## TASK REQUIREMENTS
Leave the pictures out and print, word for word, the lines below from the one with "Expand the Оснащение panel" through the final line.

(Stored data)
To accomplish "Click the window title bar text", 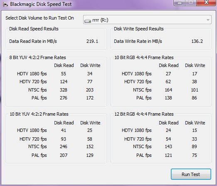I will point(41,4).
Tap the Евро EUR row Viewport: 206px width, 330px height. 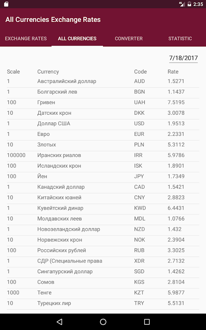click(103, 134)
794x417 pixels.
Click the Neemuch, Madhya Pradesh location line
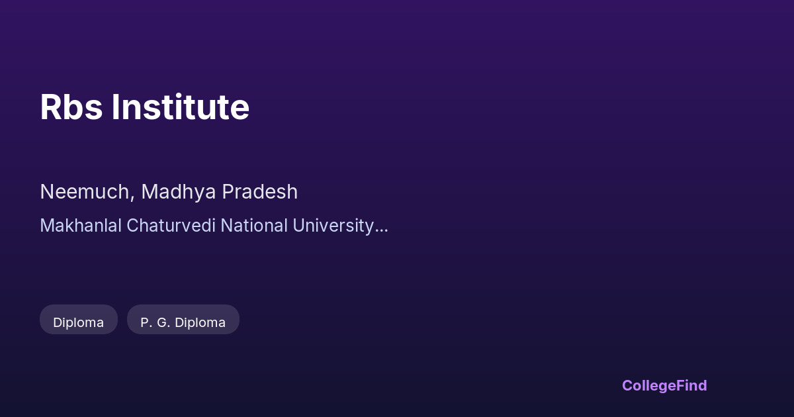coord(169,192)
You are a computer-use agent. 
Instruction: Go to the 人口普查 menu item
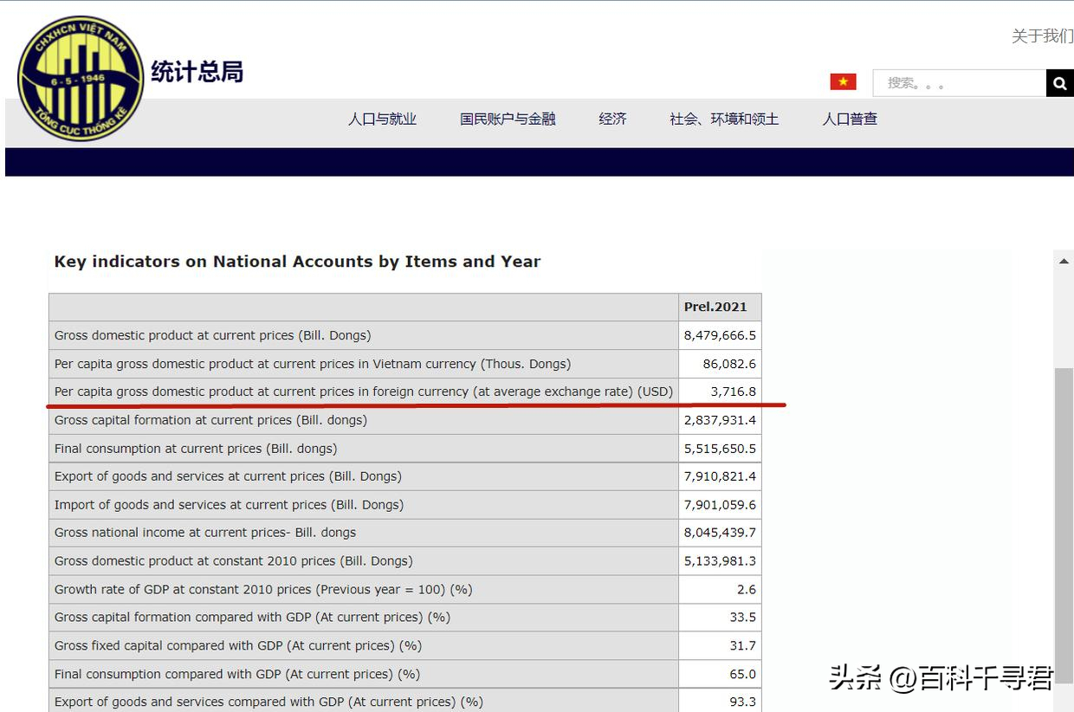pyautogui.click(x=850, y=120)
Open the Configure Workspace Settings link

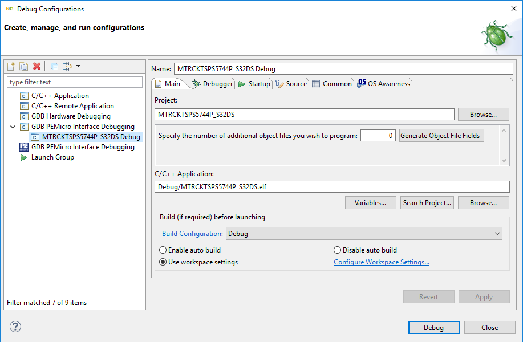(x=381, y=262)
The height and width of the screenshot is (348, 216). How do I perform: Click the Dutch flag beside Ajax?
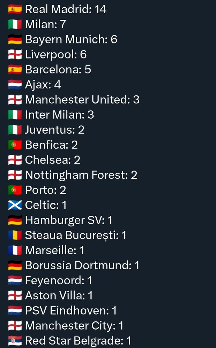[x=15, y=85]
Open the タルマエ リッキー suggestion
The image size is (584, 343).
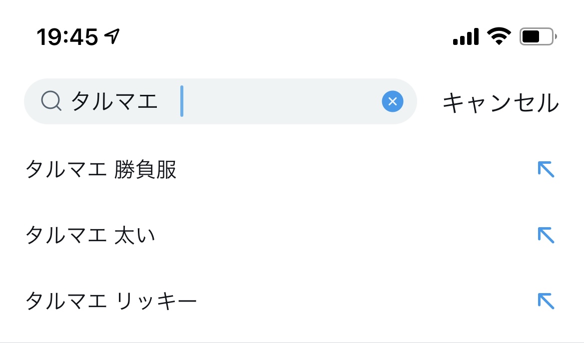click(x=111, y=301)
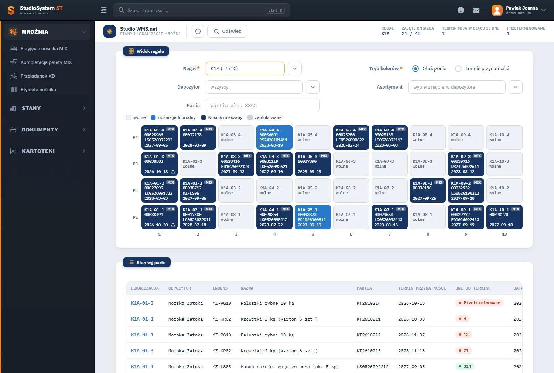Collapse the sidebar with the menu toggle icon

(x=104, y=10)
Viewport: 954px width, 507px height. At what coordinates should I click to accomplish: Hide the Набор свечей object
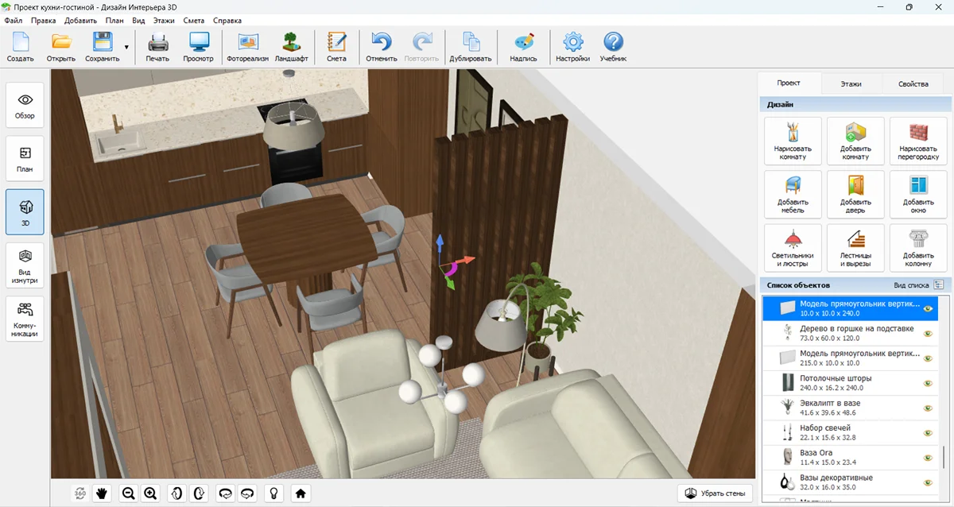pos(927,432)
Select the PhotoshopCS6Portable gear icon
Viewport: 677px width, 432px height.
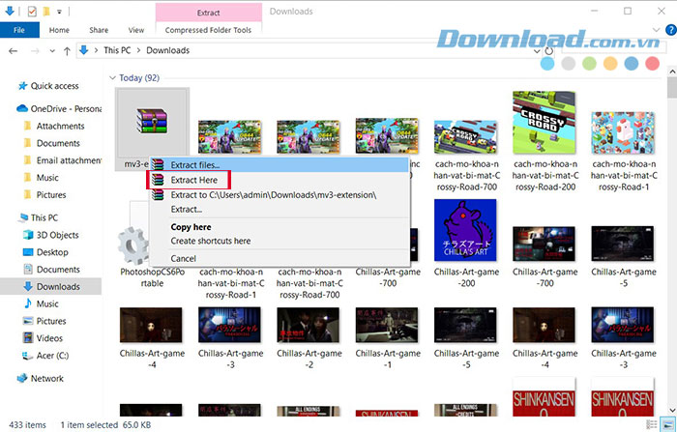pos(135,245)
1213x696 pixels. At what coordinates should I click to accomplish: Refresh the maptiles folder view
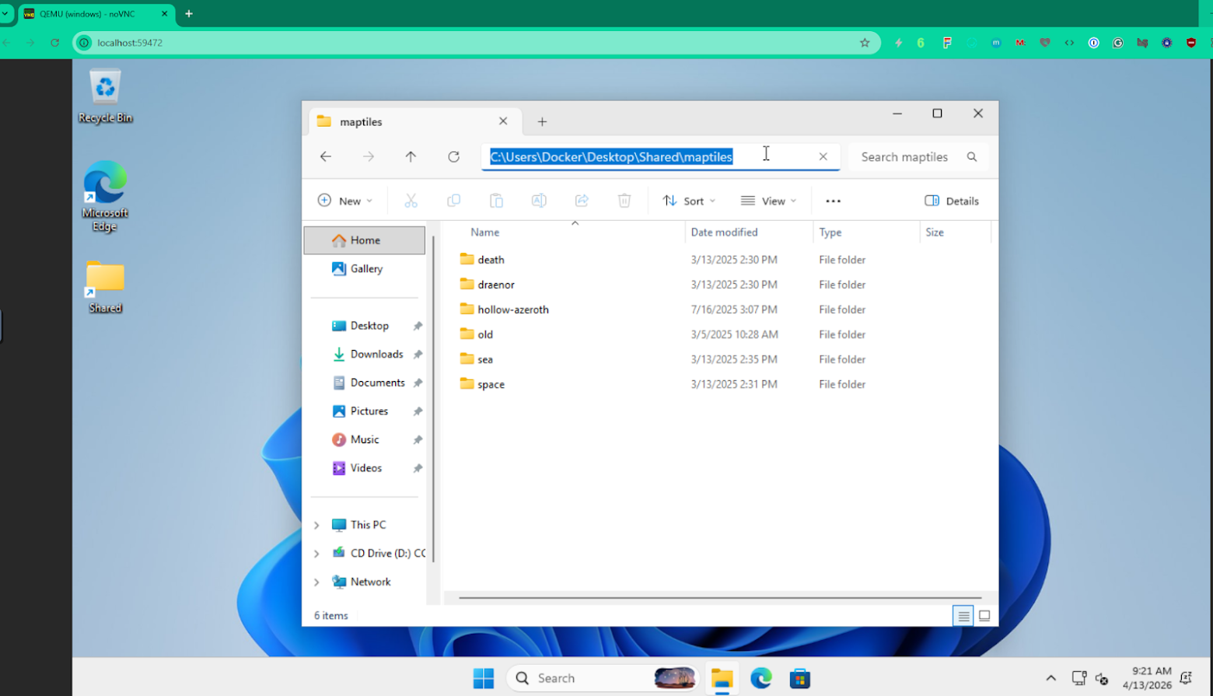pos(453,157)
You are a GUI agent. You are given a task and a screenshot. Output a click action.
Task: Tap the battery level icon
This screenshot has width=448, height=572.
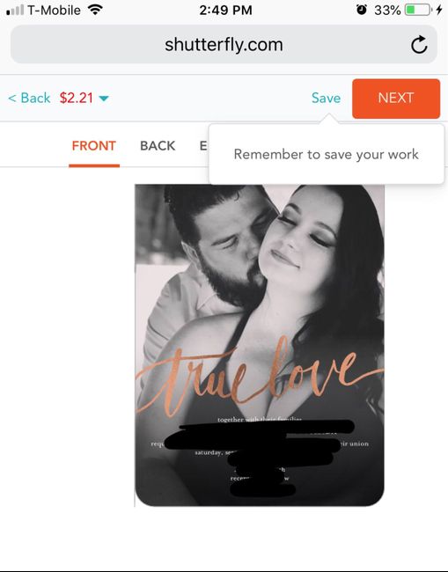tap(418, 10)
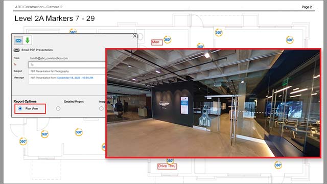Viewport: 327px width, 184px height.
Task: Select the Plan View radio button
Action: tap(20, 108)
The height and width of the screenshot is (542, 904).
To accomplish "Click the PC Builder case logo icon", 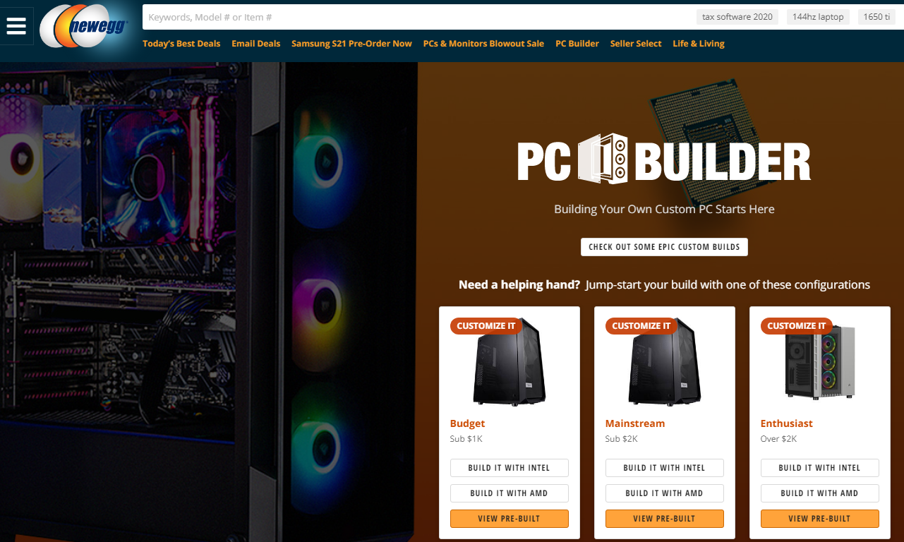I will tap(603, 159).
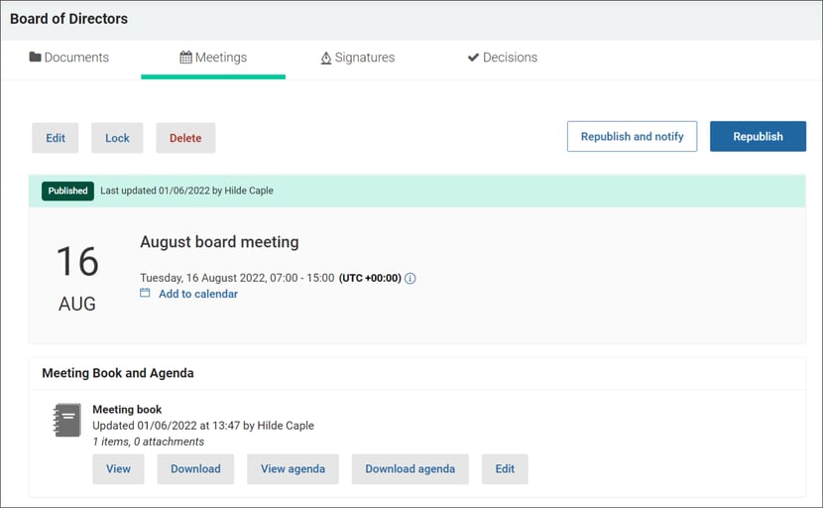This screenshot has height=508, width=823.
Task: Click the small calendar icon near Add to calendar
Action: (145, 293)
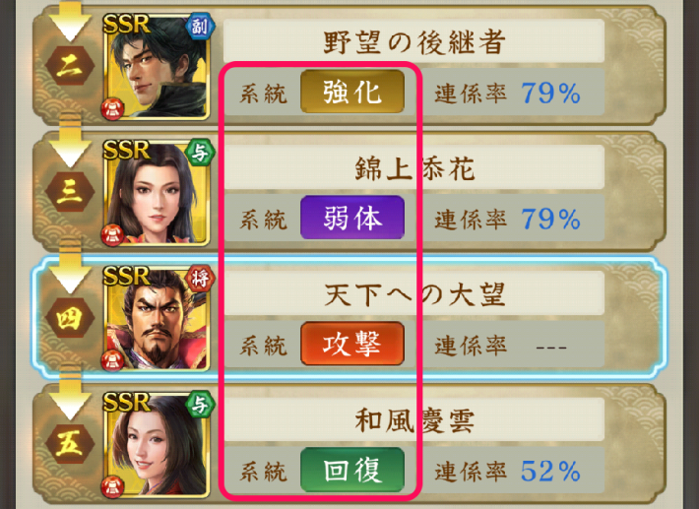The height and width of the screenshot is (509, 699).
Task: Select the hexagon order marker 五
Action: pyautogui.click(x=70, y=444)
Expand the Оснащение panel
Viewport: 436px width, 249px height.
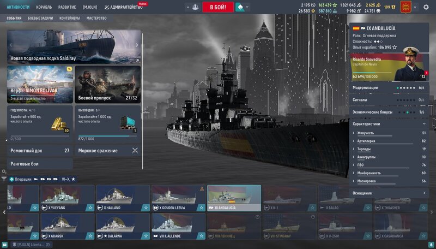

## ANSWER
Expand the Оснащение panel
Viewport: 436px width, 249px height.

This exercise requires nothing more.